I've experienced some racism vicariously through my Australian-born Vietnamese-heritage husband. One relatively harmless experience occurred while we were living in the USA and travelled to Vancouver to renew our visas. We walked into the US embassy, and our greeter immediately assumed I was Tony's interpreter. I awkwardly laughed and said no, I play many roles, and today I'm the wife. We then proceeded to the counter where the consular official interviewed us to give us the rubber stamp (or not) to enter back into the country. He looked at our paperwork, looked up at each of us in turn, and announced 'Well this is different!'. I had no idea what he meant, but apparently "the wife is usually the Asian one".
I was gobsmacked and didn't respond as he held all the power in that scenario. It was a lesson that silence doesn't always mean acceptance. We walked away with our visas and a humorous dinner party story about me being an "interpreter-wife".

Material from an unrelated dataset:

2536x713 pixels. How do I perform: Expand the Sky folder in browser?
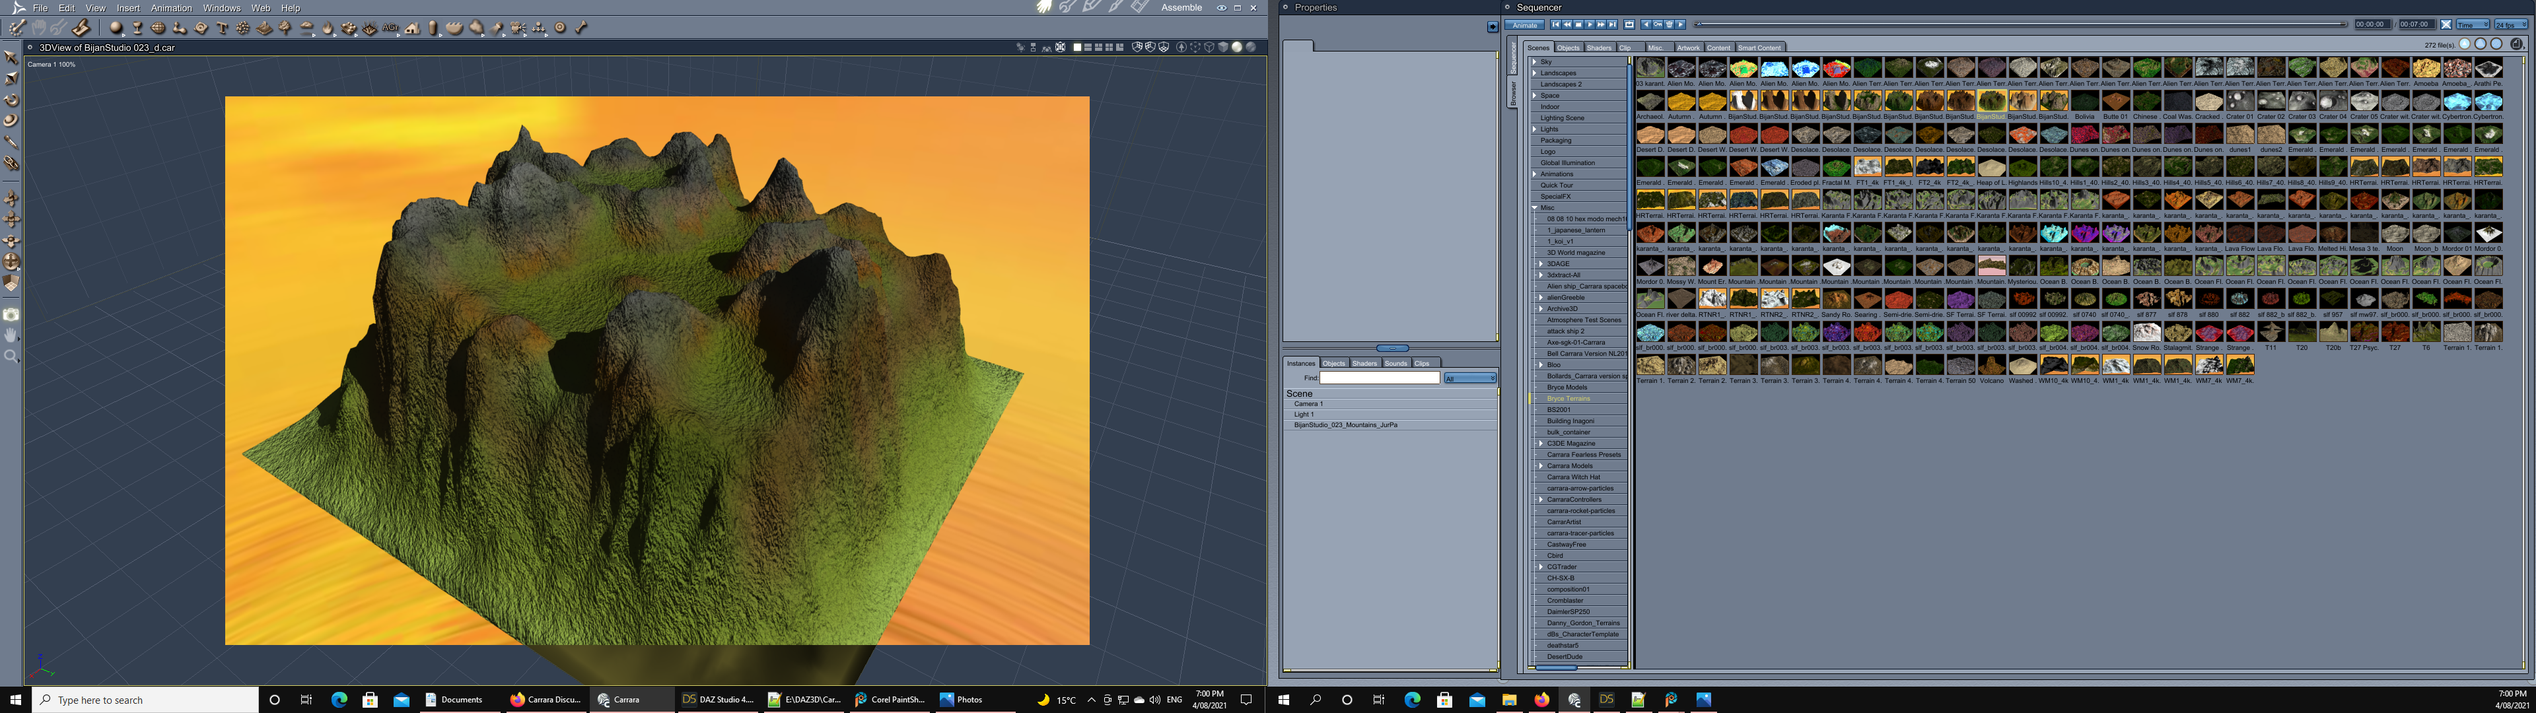[x=1534, y=62]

Talking about racism can be incredibly uncomfortable – and even acknowledging its existence is hard for many.
Change starts with us
Start by acknowledging your own prejudices, bias and judgement. We all get an immediate 'first impression' from someone – what has influenced that first impression for you? Ask yourself - what preconceived judgements am I making?

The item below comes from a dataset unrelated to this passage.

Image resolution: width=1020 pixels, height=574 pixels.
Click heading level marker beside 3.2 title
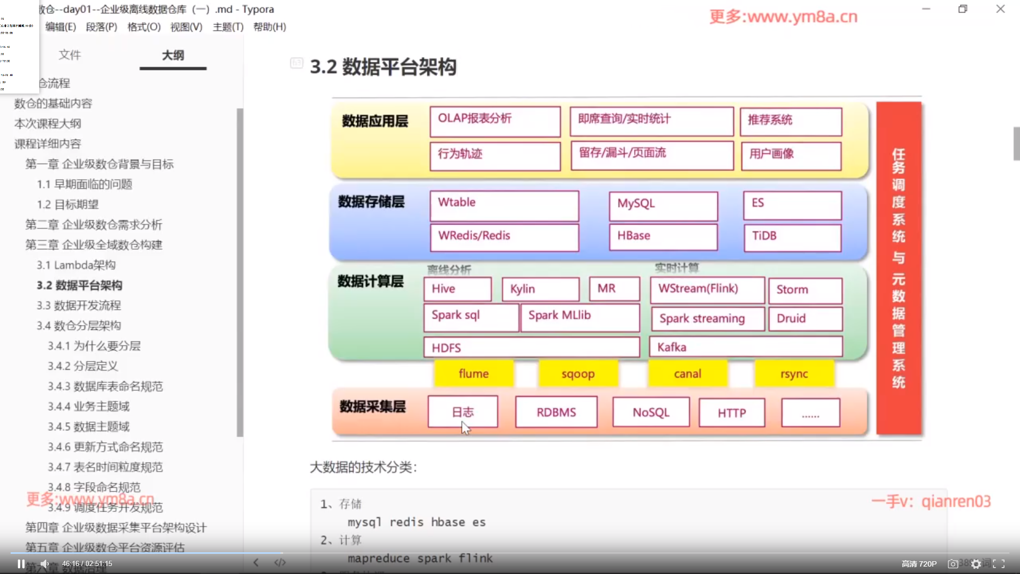click(296, 63)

Categorising and grouping information starts at a very young age - in fact, it's how we are taught to learn and make sense of our world. Sometimes those categorisations are made of limited or incomplete information, and they survive into adulthood. The TED talk below discusses the dangers of telling ourselves a single story.
Take a breath
"Between stimulus and response, there is a space. In that space is our power to choose our response. In our response lies our growth and our freedom."
Snap judgements and biases are normal behaviour; it's a shortcut for our brains to process large amounts of information quickly. We do it as soon as we meet someone - based on their clothes, features, makeup, gender, race. I think to try and stop yourself making a judgement altogether is futile. What we need to be able to do is recognise that we are doing it in the first place, and pause.
That pause is an opportunity to consciously consider whether our biases and prejudices are influencing our behaviour and interactions that could result in discrimination or the marginalisation of someone else.
Be brave and have a conversation with somebody
If you're talking to someone of another race and you're concerned that you may offend, you could open with that concern to help alleviate the fear and start the conversation. This might sound like "Hey, I'd really like to chat and I'm worried that what I say may be offensive without me intending to be. Can you let me know if it is or not?"
Apologise and empathise
If you have caused offence, even (and especially) unintentionally, apologise. I can only imagine how hard it is for indigenous Australians and African Americans – as my white privilege will never allow me to experience it. Empathy is what I have.
In conclusion, in the words of my 5-year-old, “it's what's on the inside that counts." That, and we need to be gentle with each other.